----- Exercise material

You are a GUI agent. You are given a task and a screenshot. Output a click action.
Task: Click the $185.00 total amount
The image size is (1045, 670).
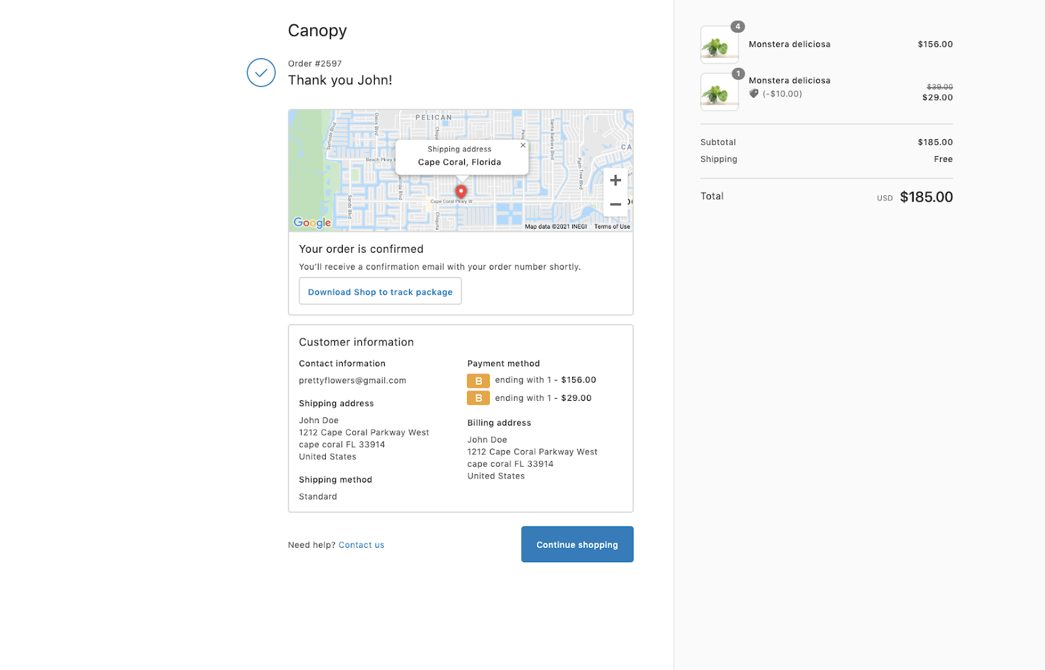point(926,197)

----------
----- Exercise material

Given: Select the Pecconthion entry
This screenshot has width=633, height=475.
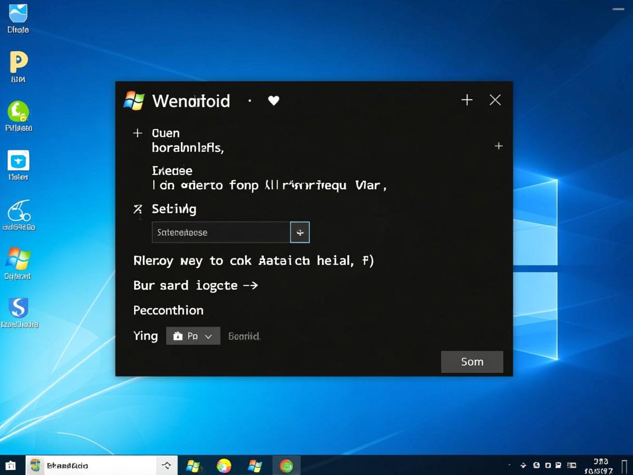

----------
----- Exercise material

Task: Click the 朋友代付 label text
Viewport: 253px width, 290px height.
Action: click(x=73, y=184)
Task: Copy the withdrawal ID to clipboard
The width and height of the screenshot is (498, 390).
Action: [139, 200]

----------

§ **Exercise brief**
From the records above, transcribe exactly the run of lines that opens with the line holding "Given: Select the Pecconthion entry" and closes with the line holding "This screenshot has width=633, height=475.", both included.

§ **Your response**
Given: Select the Pecconthion entry
This screenshot has width=633, height=475.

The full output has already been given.